American officials, led by Defense Secretary Jim Mattis, have been careful not to threaten to carry out a pre-emptive strike on the North’s nuclear and missile capabilities, which Mr. Mattis has warned could reignite the Korean War. Cyberattacks, while more politically palatable, are of uncertain effectiveness. And sanctions have done little.
Now, outside experts said, it has happened. David C. Wright, a senior scientist at the Union of Concerned Scientists, an anti-proliferation group in Cambridge, Mass., said in a blog post on Friday that the missile appeared to have an effective range of at least 6,500 miles — putting Los Angeles, Denver and Chicago well within range. He wrote that Boston and New York “may be just within range, and Washington “may be just out of range.”
But such estimates are always subject to uncertainty. North Korea’s aim is famously poor and it is unclear how long it would take the country to build a workable nuclear warhead that can survive re-entry into the atmosphere.
And Dr. Wright cautioned that Western analysts have no idea how much the payload on the missile weighed. “If it was lighter than the actual warhead the missile would carry,” he noted, the calculated ranges for a real warhead would be shorter.
The Pentagon confirmed only that the missile was an ICBM, which means that it was capable of traveling at least 5,500 kilometers, or about 3,400 miles. Pentagon officials said that it was airborne for more than 40 minutes.
Hours after the test, the United States and South Korea launched ballistic missiles off the east coast of the South on Saturday to test their abilities to counter the North. The drill involved the United States Army Tactical Missile System and the South’s Hyunmoo-2 missile.
It was not disclosed how many missiles were launched, but a video released by the United States’ Eighth Army showed three fired from missile-launch vehicles.
The exercise was in direct response to the North Korean missile test, Pentagon officials said.
North Korea conducted its first test of an intercontinental ballistic missile, the Hwasong-14, on July 4, calling it a “gift package for the Yankees.” South Korean officials said that the July 4 test demonstrated that the missile was capable of reaching Alaska, but that it remained unclear whether the North had the capability of launching a nuclear strike against the contiguous United States.
On Saturday in Seoul, the South Korean military said in a statement the latest test involved “a more advanced ICBM-class missile” than the July 4 launch.
The South Korean military said that Friday’s missile was launched from Jagang Province, a mountainous north-central area of North Korea bordering China, at 11:41 p.m. local time.
South Korea’s new president, Moon Jae-in, called an emergency meeting of his National Security Council and ordered his military to conduct joint ballistic missile tests with the United States military in a “strong show of power,” his office said. Similar missile exercises were held following the North’s July 4 launch.

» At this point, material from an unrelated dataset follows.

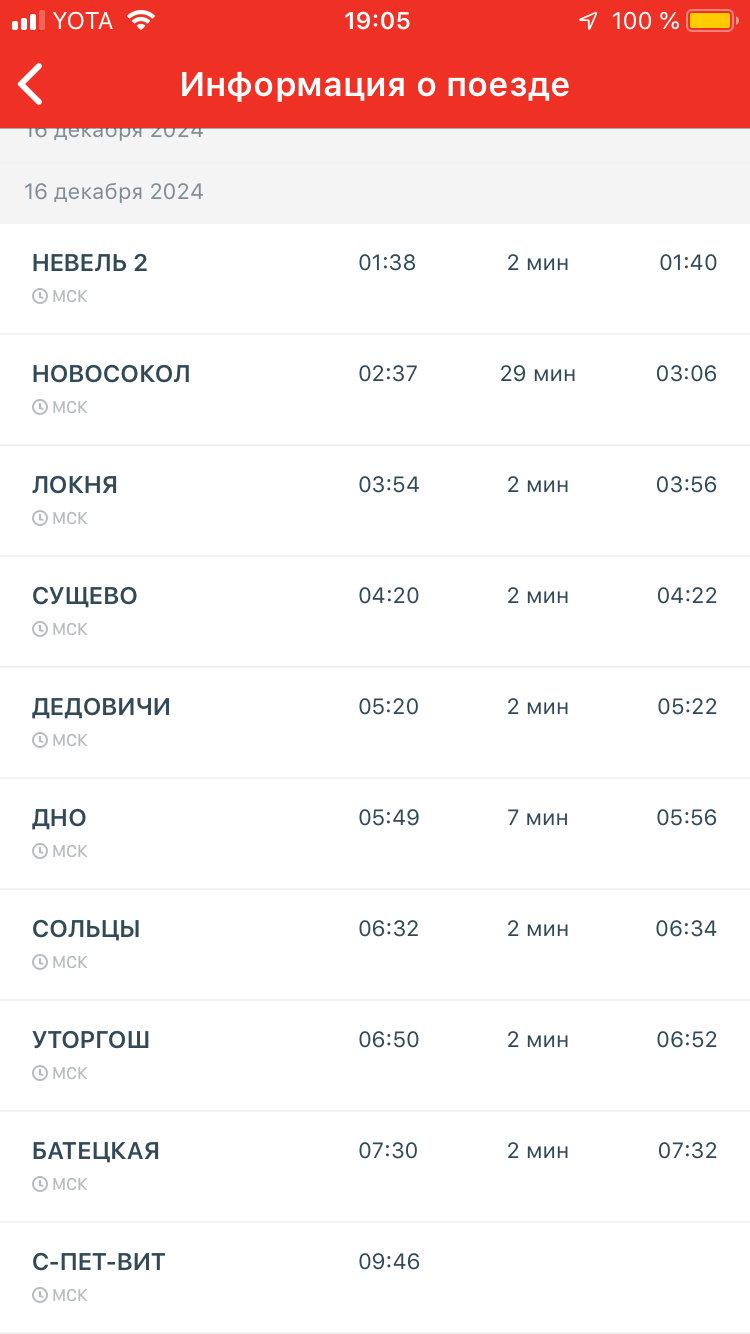Tap the 16 декабря 2024 date header

coord(114,192)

The growing North Korean threat also prompted Mr. Moon to reverse his decision to halt deployment of an advanced United States missile defense system known as Thaad. In a statement issued early Saturday, he told his military to push ahead with it.

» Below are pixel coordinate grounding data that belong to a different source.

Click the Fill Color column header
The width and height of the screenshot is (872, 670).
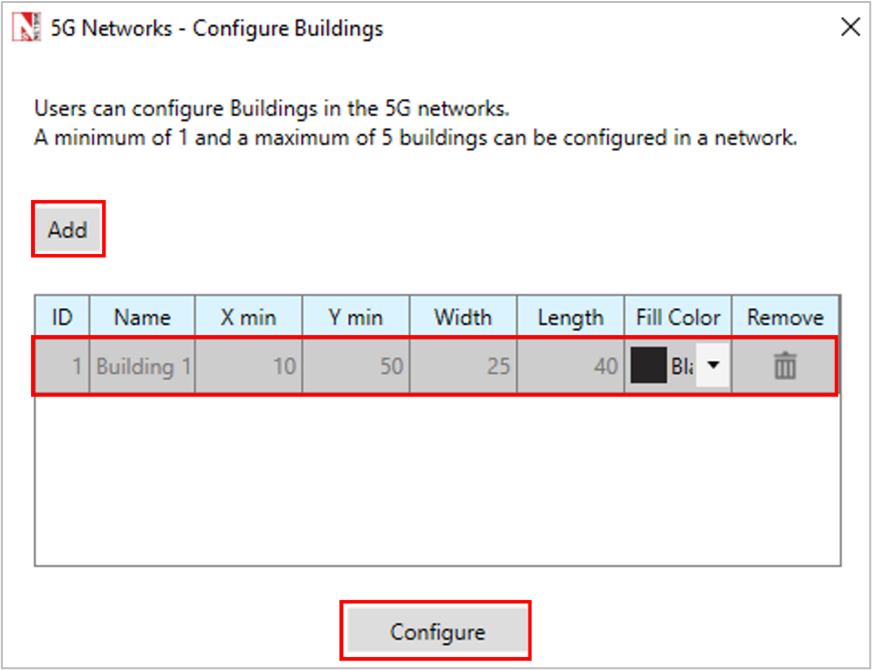coord(678,317)
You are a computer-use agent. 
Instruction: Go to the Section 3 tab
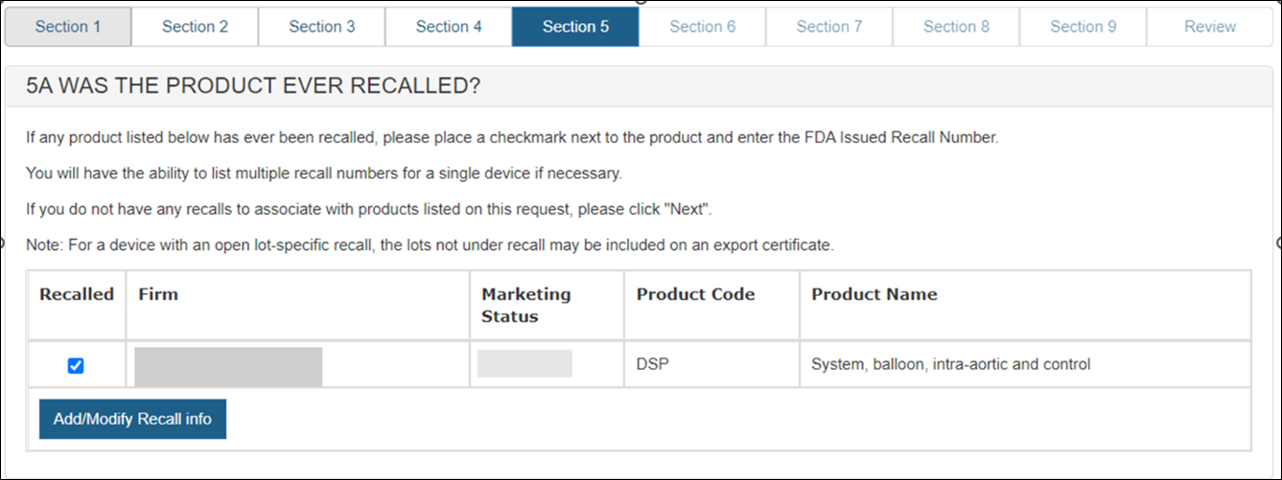(322, 27)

North Korea is a closed society, and the secrecy of its government makes it difficult to tell exactly how far its weapons programs have advanced. But experts believe it is not yet capable of making nuclear warheads suitable for mounting on ICBMs.
South Korean defense officials have said since the July 4 test that it was too early to determine whether North Korea had mastered long-range missile technology, especially re-entry, when a warhead must survive intense heat and the destruction of its outer shell as it plunges through the atmosphere from space.